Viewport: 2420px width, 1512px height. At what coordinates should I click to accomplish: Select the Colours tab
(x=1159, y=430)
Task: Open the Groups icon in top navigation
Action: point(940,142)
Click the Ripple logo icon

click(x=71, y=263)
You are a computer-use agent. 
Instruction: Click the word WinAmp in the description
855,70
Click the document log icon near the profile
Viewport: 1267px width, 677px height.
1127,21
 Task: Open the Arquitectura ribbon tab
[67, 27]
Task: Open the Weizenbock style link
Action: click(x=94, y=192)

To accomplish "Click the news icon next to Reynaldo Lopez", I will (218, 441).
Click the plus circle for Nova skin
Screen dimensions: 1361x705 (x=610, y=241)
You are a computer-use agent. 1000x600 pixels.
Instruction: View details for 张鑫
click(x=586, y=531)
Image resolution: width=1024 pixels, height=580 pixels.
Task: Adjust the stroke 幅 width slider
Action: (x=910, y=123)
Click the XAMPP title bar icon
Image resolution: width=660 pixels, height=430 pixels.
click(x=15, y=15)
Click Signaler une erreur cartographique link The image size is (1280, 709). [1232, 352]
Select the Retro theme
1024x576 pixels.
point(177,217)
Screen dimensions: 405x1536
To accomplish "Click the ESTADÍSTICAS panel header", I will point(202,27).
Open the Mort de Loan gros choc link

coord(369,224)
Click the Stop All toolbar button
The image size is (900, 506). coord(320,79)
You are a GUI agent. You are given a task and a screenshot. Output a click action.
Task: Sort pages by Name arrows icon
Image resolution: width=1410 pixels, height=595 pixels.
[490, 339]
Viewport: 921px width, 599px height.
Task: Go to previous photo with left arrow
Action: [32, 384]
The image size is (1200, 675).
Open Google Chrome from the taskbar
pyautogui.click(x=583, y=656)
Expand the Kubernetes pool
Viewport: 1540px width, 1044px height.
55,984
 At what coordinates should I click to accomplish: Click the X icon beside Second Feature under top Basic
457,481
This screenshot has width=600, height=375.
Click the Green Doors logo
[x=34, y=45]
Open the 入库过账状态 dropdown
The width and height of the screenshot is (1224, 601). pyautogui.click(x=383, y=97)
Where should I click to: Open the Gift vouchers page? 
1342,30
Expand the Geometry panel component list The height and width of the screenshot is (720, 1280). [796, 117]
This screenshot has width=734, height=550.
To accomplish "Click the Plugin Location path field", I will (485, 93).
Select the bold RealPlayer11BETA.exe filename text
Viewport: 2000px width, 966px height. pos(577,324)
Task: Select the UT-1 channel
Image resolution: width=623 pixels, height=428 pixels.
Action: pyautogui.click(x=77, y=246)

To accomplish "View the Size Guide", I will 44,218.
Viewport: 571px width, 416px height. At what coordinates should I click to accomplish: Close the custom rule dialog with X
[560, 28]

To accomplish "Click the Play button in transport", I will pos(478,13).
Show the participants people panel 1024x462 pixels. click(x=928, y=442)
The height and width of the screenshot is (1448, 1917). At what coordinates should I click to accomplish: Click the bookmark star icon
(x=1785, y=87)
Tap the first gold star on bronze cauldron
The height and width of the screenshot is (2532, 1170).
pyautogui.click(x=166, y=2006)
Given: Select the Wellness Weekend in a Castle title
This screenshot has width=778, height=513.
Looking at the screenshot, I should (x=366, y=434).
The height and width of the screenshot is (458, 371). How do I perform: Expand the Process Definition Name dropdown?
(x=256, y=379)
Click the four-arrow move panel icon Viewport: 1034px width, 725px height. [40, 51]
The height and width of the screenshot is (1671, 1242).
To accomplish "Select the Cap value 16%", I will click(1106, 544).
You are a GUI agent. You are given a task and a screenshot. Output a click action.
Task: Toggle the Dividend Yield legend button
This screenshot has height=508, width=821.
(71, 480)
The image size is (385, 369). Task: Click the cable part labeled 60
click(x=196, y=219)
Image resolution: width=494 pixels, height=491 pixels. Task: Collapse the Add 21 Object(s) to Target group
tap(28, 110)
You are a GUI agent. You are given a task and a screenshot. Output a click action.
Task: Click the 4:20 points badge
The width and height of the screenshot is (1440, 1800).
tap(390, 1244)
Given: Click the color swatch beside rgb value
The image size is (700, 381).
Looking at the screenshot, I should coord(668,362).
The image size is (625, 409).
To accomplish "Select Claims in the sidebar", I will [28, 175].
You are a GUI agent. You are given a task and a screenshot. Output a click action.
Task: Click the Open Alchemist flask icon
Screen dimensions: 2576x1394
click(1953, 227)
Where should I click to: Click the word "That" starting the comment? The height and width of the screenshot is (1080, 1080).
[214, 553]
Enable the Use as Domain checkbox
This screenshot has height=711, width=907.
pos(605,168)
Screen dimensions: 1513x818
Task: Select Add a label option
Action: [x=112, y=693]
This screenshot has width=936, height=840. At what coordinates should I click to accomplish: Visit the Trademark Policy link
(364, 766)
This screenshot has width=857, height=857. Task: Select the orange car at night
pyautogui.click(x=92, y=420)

◆ **PROBLEM REQUIREMENTS**: Every record must be retyped so that it matches the original exactly.

◆ **TASK SOLUTION**:
Viewport: 2420px width, 1512px height. At what coordinates should I click to accomplish: Select the Colours tab
(x=1159, y=430)
Task: Open the Groups icon in top navigation
Action: point(940,142)
Click the Ripple logo icon

click(x=71, y=263)
You are a computer-use agent. 
Instruction: Click the word WinAmp in the description
855,70
Click the document log icon near the profile
Viewport: 1267px width, 677px height.
1127,21
 Task: Open the Arquitectura ribbon tab
[67, 27]
Task: Open the Weizenbock style link
Action: click(x=94, y=192)

To accomplish "Click the news icon next to Reynaldo Lopez", I will (218, 441).
Click the plus circle for Nova skin
Screen dimensions: 1361x705 (x=610, y=241)
You are a computer-use agent. 1000x600 pixels.
Instruction: View details for 张鑫
click(x=586, y=531)
Image resolution: width=1024 pixels, height=580 pixels.
Task: Adjust the stroke 幅 width slider
Action: (x=910, y=123)
Click the XAMPP title bar icon
Image resolution: width=660 pixels, height=430 pixels.
click(x=15, y=15)
Click Signaler une erreur cartographique link The image size is (1280, 709). [1232, 352]
Select the Retro theme
1024x576 pixels.
point(177,217)
Screen dimensions: 405x1536
To accomplish "Click the ESTADÍSTICAS panel header", I will point(202,27).
Open the Mort de Loan gros choc link

coord(369,224)
Click the Stop All toolbar button
The image size is (900, 506). coord(320,79)
You are a GUI agent. You are given a task and a screenshot. Output a click action.
Task: Sort pages by Name arrows icon
Image resolution: width=1410 pixels, height=595 pixels.
[490, 339]
Viewport: 921px width, 599px height.
Task: Go to previous photo with left arrow
Action: [32, 384]
The image size is (1200, 675).
Open Google Chrome from the taskbar
pyautogui.click(x=583, y=656)
Expand the Kubernetes pool
Viewport: 1540px width, 1044px height.
55,984
 At what coordinates should I click to accomplish: Click the X icon beside Second Feature under top Basic
457,481
This screenshot has width=600, height=375.
Click the Green Doors logo
[x=34, y=45]
Open the 入库过账状态 dropdown
The width and height of the screenshot is (1224, 601). pyautogui.click(x=383, y=97)
Where should I click to: Open the Gift vouchers page? 
1342,30
Expand the Geometry panel component list The height and width of the screenshot is (720, 1280). [796, 117]
This screenshot has width=734, height=550.
To accomplish "Click the Plugin Location path field", I will (485, 93).
Select the bold RealPlayer11BETA.exe filename text
Viewport: 2000px width, 966px height. pos(577,324)
Task: Select the UT-1 channel
Image resolution: width=623 pixels, height=428 pixels.
Action: pyautogui.click(x=77, y=246)

To accomplish "View the Size Guide", I will 44,218.
Viewport: 571px width, 416px height. At what coordinates should I click to accomplish: Close the custom rule dialog with X
[560, 28]

To accomplish "Click the Play button in transport", I will pos(478,13).
Show the participants people panel 1024x462 pixels. click(x=928, y=442)
The height and width of the screenshot is (1448, 1917). At what coordinates should I click to accomplish: Click the bookmark star icon
(x=1785, y=87)
Tap the first gold star on bronze cauldron
The height and width of the screenshot is (2532, 1170).
pyautogui.click(x=166, y=2006)
Given: Select the Wellness Weekend in a Castle title
This screenshot has width=778, height=513.
Looking at the screenshot, I should (x=366, y=434).
The height and width of the screenshot is (458, 371). How do I perform: Expand the Process Definition Name dropdown?
(x=256, y=379)
Click the four-arrow move panel icon Viewport: 1034px width, 725px height. [40, 51]
The height and width of the screenshot is (1671, 1242).
To accomplish "Select the Cap value 16%", I will click(1106, 544).
You are a GUI agent. You are given a task and a screenshot. Output a click action.
Task: Toggle the Dividend Yield legend button
This screenshot has height=508, width=821.
(71, 480)
The image size is (385, 369). Task: Click the cable part labeled 60
click(x=196, y=219)
Image resolution: width=494 pixels, height=491 pixels. Task: Collapse the Add 21 Object(s) to Target group
tap(28, 110)
You are a GUI agent. You are given a task and a screenshot. Output a click action.
Task: Click the 4:20 points badge
The width and height of the screenshot is (1440, 1800).
tap(390, 1244)
Given: Click the color swatch beside rgb value
The image size is (700, 381).
Looking at the screenshot, I should coord(668,362).
The image size is (625, 409).
To accomplish "Select Claims in the sidebar", I will [28, 175].
You are a GUI agent. You are given a task and a screenshot. Output a click action.
Task: Click the Open Alchemist flask icon
Screen dimensions: 2576x1394
click(1953, 227)
Where should I click to: Click the word "That" starting the comment? The height and width of the screenshot is (1080, 1080).
[214, 553]
Enable the Use as Domain checkbox
This screenshot has height=711, width=907.
pos(605,168)
Screen dimensions: 1513x818
Task: Select Add a label option
Action: [x=112, y=693]
This screenshot has width=936, height=840. At what coordinates should I click to accomplish: Visit the Trademark Policy link
(364, 766)
This screenshot has width=857, height=857. Task: Select the orange car at night
pyautogui.click(x=92, y=420)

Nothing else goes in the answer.